Years ago I remember watching a vampire movie. What was particularly interesting was a conflict between the ‘pure bloods’ and those that were once human and had become vampires. The ‘pure bloods’ considered themselves more vampire than the other vampires. In the contest that followed the ‘pure bloods’, who occupied the leadership positions, were completely wiped out and a new leadership hierarchy, dominated by those vampires that were formerly human beings, emerged. The contest in the vampire world can be reduced to a contest for citizenship where one group of vampires sought recognition in a system which denied them that recognition. Though the leadership of the vampire kingdom changed the question of citizenry remained unresolved because the old divisions persisted and the process of change which had taken place was in essence a substitution of one form of tyranny for another. The vampire story though dissimilar with the African story in many respects provides an interesting starting point for an understanding of Africa’s current challenges, especially the challenge of citizenship in such countries as Zimbabwe and South Africa. The vampire story raises the following questions which are relevant for African development, [especially civic, political and economic development]:

1. What is the qualification for vampireship?
2. How should resources, leadership positions etc. be appropriated given the various and different ways that makes one a vampire?
3. Should these differences be used as justification to discriminate against other vampires?
4. Given the past where such discrimination was considered normal and in essence determined one’s access to economic and social goods resulting in entrenched inequalities can policy be neutral?

The answers to the above questions are especially important for Africa’s development given the various positions and statuses which the continent has enjoyed since her earliest interactions with the European Civilisations and their diasporas. Starting with the slave trade, through the advent of legitimate commerce, the evangelical missions of the 19th Century, colonialism, decolonization and the advent multi-lateral institutions and the much over-rated globalization, Africa has always come out second best.

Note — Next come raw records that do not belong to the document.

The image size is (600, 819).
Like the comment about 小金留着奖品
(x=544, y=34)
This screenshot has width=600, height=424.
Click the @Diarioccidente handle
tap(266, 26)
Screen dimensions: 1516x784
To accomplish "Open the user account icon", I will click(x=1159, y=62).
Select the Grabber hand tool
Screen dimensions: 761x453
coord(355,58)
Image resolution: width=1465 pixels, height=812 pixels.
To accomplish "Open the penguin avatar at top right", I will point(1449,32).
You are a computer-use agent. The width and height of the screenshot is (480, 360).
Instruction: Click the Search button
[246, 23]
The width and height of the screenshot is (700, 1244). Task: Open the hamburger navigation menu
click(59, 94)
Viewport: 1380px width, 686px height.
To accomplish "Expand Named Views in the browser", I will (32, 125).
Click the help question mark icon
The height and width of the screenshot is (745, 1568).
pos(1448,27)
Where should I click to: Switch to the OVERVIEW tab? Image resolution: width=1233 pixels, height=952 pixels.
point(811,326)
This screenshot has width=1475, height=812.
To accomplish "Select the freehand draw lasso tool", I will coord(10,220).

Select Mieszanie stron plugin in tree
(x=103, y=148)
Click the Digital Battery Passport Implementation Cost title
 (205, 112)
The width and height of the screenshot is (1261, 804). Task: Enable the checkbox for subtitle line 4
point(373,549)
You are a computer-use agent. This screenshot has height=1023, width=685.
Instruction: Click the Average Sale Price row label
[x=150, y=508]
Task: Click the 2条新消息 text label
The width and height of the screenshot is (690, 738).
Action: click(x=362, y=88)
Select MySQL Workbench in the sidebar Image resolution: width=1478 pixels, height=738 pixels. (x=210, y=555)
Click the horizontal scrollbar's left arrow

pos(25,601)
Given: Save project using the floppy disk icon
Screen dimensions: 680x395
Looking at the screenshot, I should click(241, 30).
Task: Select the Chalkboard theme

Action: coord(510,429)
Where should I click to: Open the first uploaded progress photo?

This observation should not be used as justification for reverse racism neither should neo-liberal thought take advantage of the condemnation of reverse racism to perpetuate inequalities which were deliberately constructed in the said periods of interaction.

In the African case issues of citizenship should be looked at from a global and local perspective; global in the sense that Africa has always interacted and continue to interact with the rest of the world; local in the sense that this interaction resulted in the rise of a variegated African landscape where ethnicity, language and race, politico-military and economic power among other variables continue to define citizenship.

THOUGHTS, JUST THOUGHTS!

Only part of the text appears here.